Appealing to higher end consumers requires strategic thinking. How do you make something in your game feel luxury and high-status to consumers who value those things?

Items that let players show off their high status – rather than just letting them short-cut investments of time or effort in the game – are a key way to do this, and F2P games have an in-built advantage with that kind of item.

Since they let most of their players in for free, the high-spending players have a large audience of low-spending players to whom they can “flex” their purchased, high-status items. As more and more low-income people turn to free games as a cost-effective form of entertainment, that opportunity will only grow.

By comparison, premium games can’t really do the same thing – some of them try to, but it’s generally a disastrous idea, because the psychology just doesn’t work the same way.

Players who have paid up front for a game aren’t in that game to be flexed on by higher-spending whales, whereas non-paying players in F2P games more or less accept this as part of the price of entry (albeit that there are still lines in the sand, especially with pay-to-win type items).

Introducing business models that let some players spend potentially thousands of dollars (especially on gacha style mechanisms) to flex on other players risks collapsing basic purchase revenues in a paid-for game – even at best it would be an absolute bonfire of player goodwill.

To be clear, the ethics of this approach have always been an absolute tarpit, and tough economic times will only make that worse.

There’s a whole body of research into people’s spending habits with high-status items and brands which makes it clear that the consumers most likely to be drawn into high spending patterns on these items are very often those who can least afford it.

“As more and more low-income people turn to free games as a cost-effective form of entertainment, that opportunity will only grow”

Discussion of whale-oriented mechanisms faded from view largely because the volume of stories about people who were vulnerable to these kinds of strategies – especially children, but also people who simply struggled with impulse control and inability to delay gratification – getting into serious financial trouble as a result became impossible to ignore. The parallels to problems like gambling addiction are uncomfortable and not easily dismissed.

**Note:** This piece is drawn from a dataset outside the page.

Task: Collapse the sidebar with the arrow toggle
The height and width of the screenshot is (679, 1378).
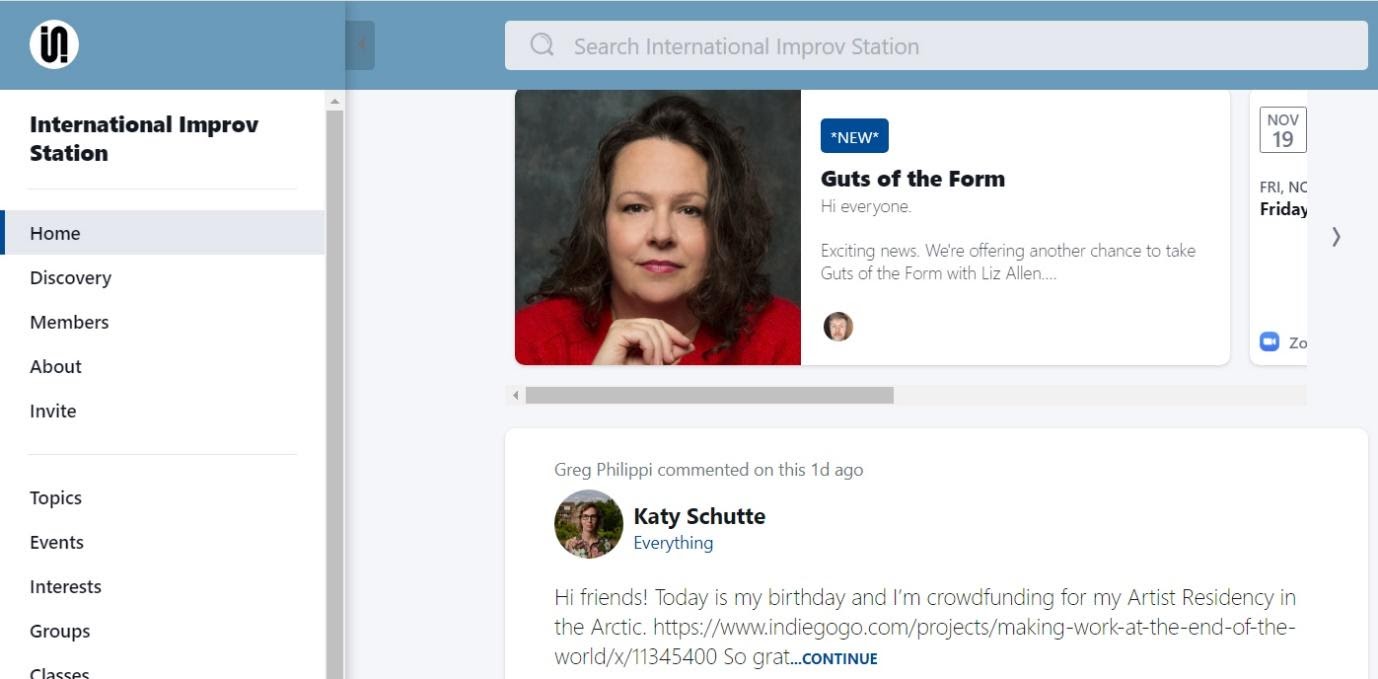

Nonetheless, the potential of this strategy to insulate companies from recession effects mean that it will be on the table in many discussions, and I suspect the stories of whale spending will creep back into industry discourses in the coming years.

It will be important not to draw the wrong conclusions from those narratives. The fact that a small number of players are spending thousands of dollars on F2P items and currencies has sometimes been interpreted as a sign that pricing for standard games is “leaving money on the table”, when in fact it indicates exactly the opposite.

Wealthy people (or people making poor financial choices) spending big in these games to flex on legions of free or low-spending players is not a suggestion that there’s a whole untapped market of people with a burning desire to spend more on videogames.

On the contrary, it’s a recession indicator – and no coincidence that it will be back on the menu in an era of recession.